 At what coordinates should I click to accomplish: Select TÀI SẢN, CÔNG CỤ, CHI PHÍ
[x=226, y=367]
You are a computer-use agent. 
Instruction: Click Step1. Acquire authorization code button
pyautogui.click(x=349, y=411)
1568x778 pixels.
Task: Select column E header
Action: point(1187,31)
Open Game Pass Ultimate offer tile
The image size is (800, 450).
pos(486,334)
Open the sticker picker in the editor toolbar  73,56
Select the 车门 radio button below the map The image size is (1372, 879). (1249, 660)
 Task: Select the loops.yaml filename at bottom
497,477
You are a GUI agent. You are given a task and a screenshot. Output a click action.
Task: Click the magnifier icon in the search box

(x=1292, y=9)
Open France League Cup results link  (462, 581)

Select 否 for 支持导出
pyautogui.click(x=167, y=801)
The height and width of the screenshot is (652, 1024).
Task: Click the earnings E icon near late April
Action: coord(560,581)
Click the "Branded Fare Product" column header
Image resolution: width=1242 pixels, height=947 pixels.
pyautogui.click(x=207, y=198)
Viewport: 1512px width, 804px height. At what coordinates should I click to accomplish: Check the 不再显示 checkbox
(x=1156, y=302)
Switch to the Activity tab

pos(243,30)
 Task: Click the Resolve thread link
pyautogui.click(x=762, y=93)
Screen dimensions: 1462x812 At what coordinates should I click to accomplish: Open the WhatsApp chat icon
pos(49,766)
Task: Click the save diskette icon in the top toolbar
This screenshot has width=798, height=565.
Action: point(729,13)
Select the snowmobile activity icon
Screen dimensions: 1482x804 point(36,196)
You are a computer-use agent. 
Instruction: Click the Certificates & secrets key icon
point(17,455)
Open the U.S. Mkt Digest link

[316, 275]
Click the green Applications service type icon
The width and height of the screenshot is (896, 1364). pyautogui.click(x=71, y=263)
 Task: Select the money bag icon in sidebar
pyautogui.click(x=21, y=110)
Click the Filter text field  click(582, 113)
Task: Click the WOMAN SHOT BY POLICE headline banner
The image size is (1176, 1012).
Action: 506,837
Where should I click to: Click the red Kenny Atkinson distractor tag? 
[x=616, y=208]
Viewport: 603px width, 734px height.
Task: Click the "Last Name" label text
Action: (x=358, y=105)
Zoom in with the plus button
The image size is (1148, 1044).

---*---

- _Work task_:
Above are records; repeat only the lines starting at the line with "Task: Select the loops.yaml" and ending at the line with "Open France League", exactly as they appear, both included.

- _Problem solution_:
 Task: Select the loops.yaml filename at bottom
497,477
You are a GUI agent. You are given a task and a screenshot. Output a click action.
Task: Click the magnifier icon in the search box

(x=1292, y=9)
Open France League Cup results link  (462, 581)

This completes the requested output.